Tutorial 10 - Tensorflow Datasets¶

Public datasets are an important resource for accelerating machine learning research. However, writing custom scripts to fetch and prepare each dataset individually can be tedious.

TensorFlow DataSets (TFDS) handles the tasks of sourcing the data and standardizing it into a consistent format. Furthermore, TFDS utilizes the tensorflow.data API to construct high-performance input pipelines that are seamlessly usable with tensorflow.keras models.

Overview¶

TFDS is a set of ready-to-use datasets for various machine learning tasks, including Computer Vision datasets, Natural Language Processing datasets, and miscellaneous other datasets for performing Unsupervised Learning, Reinforcement learning, and more.

The entire list of available datasets can be found here.

All of these datasets are contained under the tensorflow.data.Datasets module.

To install TFDS:

pip install tfds-nightly

TFDS is pre-installed in Google Colab, and it can be directly imported as in the next cell.

[1]:

import tensorflow as tf
import tensorflow_datasets as tfds
import numpy as np

The following line also displays the list all the available datasets in TFDS.

[ ]:

tfds.list_builders()

Load Dataset with TFDS¶

The easiest way of loading a dataset with TFDS is with tfds.load.

It will:

Download the data and save it as tfrecord files.
Load the tfrecord and create the tf.data.Dataset.

[3]:

(training_data, test_data), info = tfds.load('mnist', with_info=True, shuffle_files=True, as_supervised=True, split=['train', 'test'])

Arguments in tfds.load include:

First argument is the name of dataset.
param 'split' controls which split we wish to load (e.g., train, test, or validation).
param 'shuffle_files' controls whether or not data is shuffled between each epoch.

→ **Stored data**:
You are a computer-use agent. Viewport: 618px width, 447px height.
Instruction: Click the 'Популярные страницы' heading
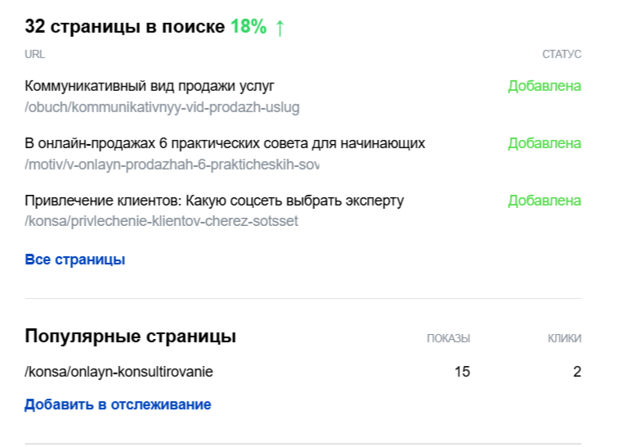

→ **Written tasks**:
- a) Please output the passage of the TFDS tutorial above that begins at the words "TFDS is a set" and stops after the words "learning, and more.", copied without any change.
- b) In the TFDS tutorial, which keyword arguments does the tfds.load call that loads MNIST pass, and what value does it give each one?
- c) Take the TFDS tutorial further, picking up right after its final sentence.

→ **Responses**:
- a)
TFDS is a set of ready-to-use datasets for various machine learning tasks, including Computer Vision datasets, Natural Language Processing datasets, and miscellaneous other datasets for performing Unsupervised Learning, Reinforcement learning, and more.

- b)
with_info=True
shuffle_files=True
as_supervised=True
split=['train', 'test']

- c)
param 'data_dir' controls where the dataset is saved (defaults to ~/tensorflow_datasets/).
param 'with_info' controls whether or not the metadata for the dataset is included.
param 'as_supervised' controls whether or not a tuple (features, label) is returned (as opposed to just features).
param 'download' controls whether or not the library will attempt to download the dataset.

We can access the dataset metadata with info as in the next cell.

[4]:

print(info)

tfds.core.DatasetInfo(
    name='mnist',
    full_name='mnist/3.0.1',
    description="""
    The MNIST database of handwritten digits.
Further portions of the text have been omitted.